> Task list:
**a.** Could you reproduce the grocery price article word for word, from "Industry Minister François-Philippe" to "prices to stabilize."?
**b.** Can you carry on the article about the new grocery price measures from where it stops?

Check Grocery Flyers to See Impact of New Price Measures, Minister Says

Check Grocery Flyers to See Impact of New Price Measures, Minister Says
Innovation, Science and Industry Minister Francois-Philippe Champagne, Deputy Prime Minister and Minister of Finance Chrystia Freeland, Minister of Housing, Infrastructure and Communities Sean Fraser, President of the Treasury Board Anita Anand, hold a press conference in the National Press Theatre in Ottawa on Oct. 5, 2023. Sean Kilpatrick/The Canadian Press
Noé Chartier
Updated:

Industry Minister François-Philippe Champagne announced a number of measures to help alleviate high food prices and told Canadians to monitor grocery flyers to see their impact.

“I invite you to look at the flyers that are starting to come out today from different grocers and you’ll see different offers,” said the minister after being asked by reporters when he expects prices to stabilize.

> Data:
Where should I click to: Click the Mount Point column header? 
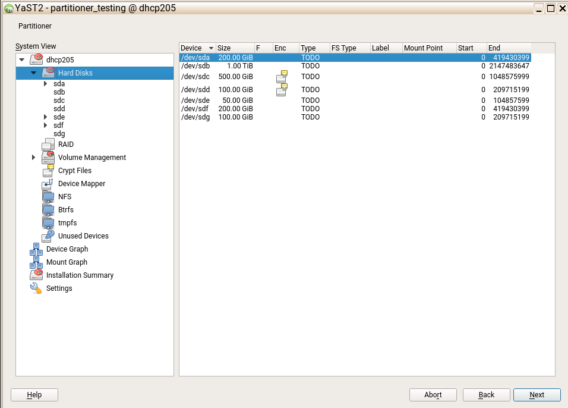click(423, 48)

> Answers by item number:
**a.**
Industry Minister François-Philippe Champagne announced a number of measures to help alleviate high food prices and told Canadians to monitor grocery flyers to see their impact.

“I invite you to look at the flyers that are starting to come out today from different grocers and you’ll see different offers,” said the minister after being asked by reporters when he expects prices to stabilize.

**b.**
Mr. Champagne spoke at a press conference on Oct. 5 with Deputy Prime Minister and Finance Minister Chrystia Freeland, Housing Minister Sean Fraser, and Treasury Board President Anita Anand. The ministers each announced various programs or plans to address affordability issues or government spending.

With the grocers typically freezing prices over the holiday season, and inflation coming down on its own, Mr. Champagne was asked by reporters whether he was trying to take credit for upcoming lower prices.

The minister defended that the governmental measures, such as the creation of focused teams, are brand new and would help to bring down prices.

“It’s a set of measures that together will help stabilize price,” he said. “The actions of the grocers is one piece of that, but there’s many more things that will help us to stabilize prices and offer this value for consumers.”

Mr. Champagne, who met with the CEOs of top grocers in mid-September, said Canadians will soon see the rollout of actions stemming from that meeting. He said those include discounts across a basket of food products, price freezes, and price matching campaigns.

Grocers have submitted different plans, said the minister, “so it will be up to Canadians to judge them, to benefit from the best offer.”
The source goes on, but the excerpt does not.